Reflections on reflections

My four-year old niece from Otago phoned her grandmother in Bay of Plenty:

"Grandma, do you have reflections in the North Island?"

"I think so dear, why?"

"Well, find a spoon and have a look."

Now, I think it most likely that niece was intruiged by the right-way-up / upside-down reflections from the convex and concave faces of the spoon, but she has also hit on an important issue in physics: are the laws of physics the same everywhere (and everywhen)?

While it is amusing to imagine that in one corner of a remote paddock out beyond Te Kuiti there is patch of zero gravity, my experience tells me that the truth is rather more boring – gravity, and the rest of physics, remains the same everywhere on Earth you go.

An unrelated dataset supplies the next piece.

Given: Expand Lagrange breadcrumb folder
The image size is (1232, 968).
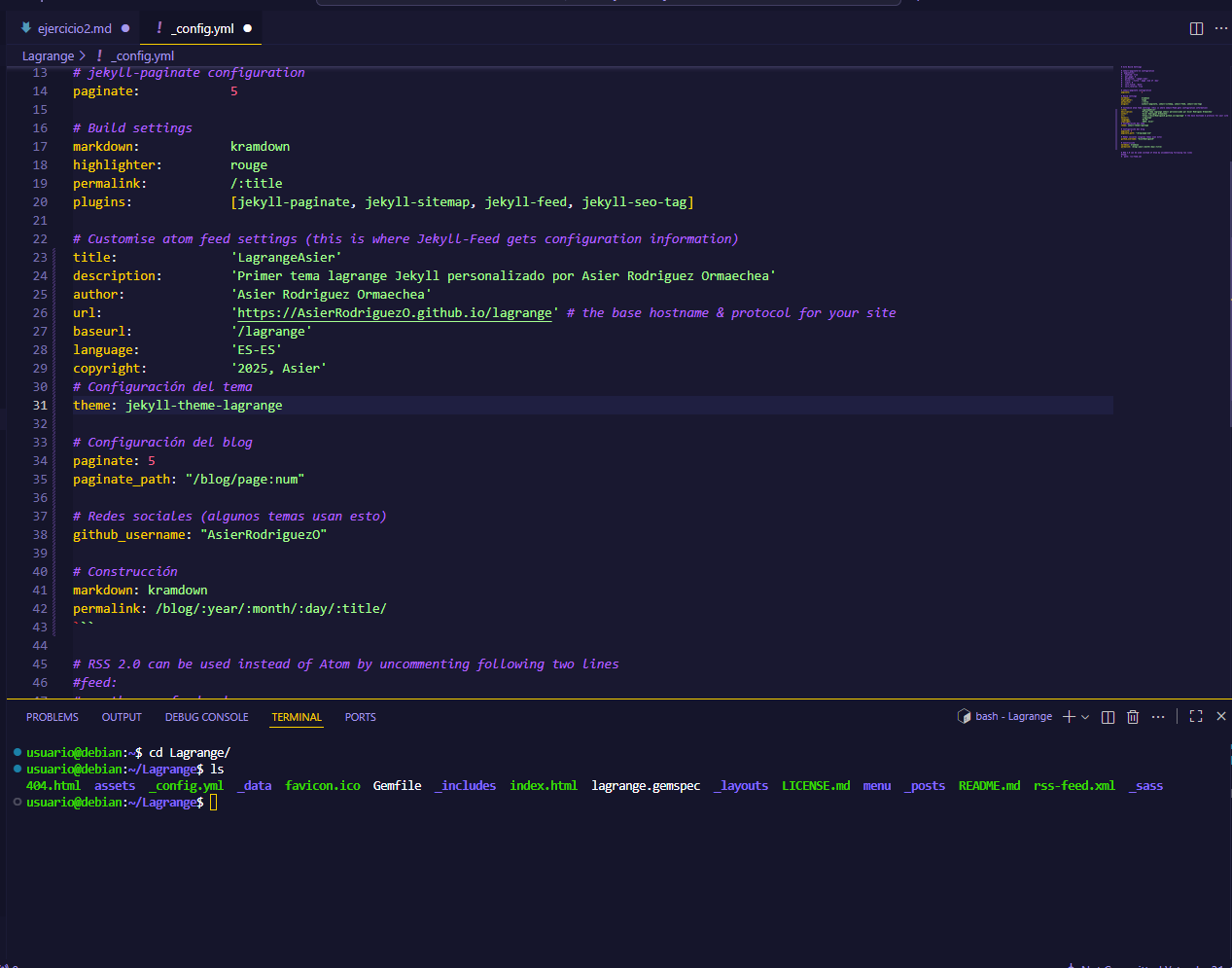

Is that true also in far-flung corners of the universe? Maybe, in a galaxy far, far away, there are some differences in the laws of physics from what we experience here. This is something that has been studied; for example astronomers have looked at the spectrum of light arriving from distant quasars to determine whether the ratio of the masses of the proton and electron are the same there as they are here. Of course when you look into the distant regions of the universe, you are also looking back in time, since the light takes so long to reach us. That means the question of ‘where’ cannot be separated from the question of ‘when’, but that is another issue.

So, did they find any differences between here and there?

Regrettably for the sci-fi authors, the answer appears to be no. But, if some day you do happen to come across a herd of cows hovering three metres above their paddock, do give me a call.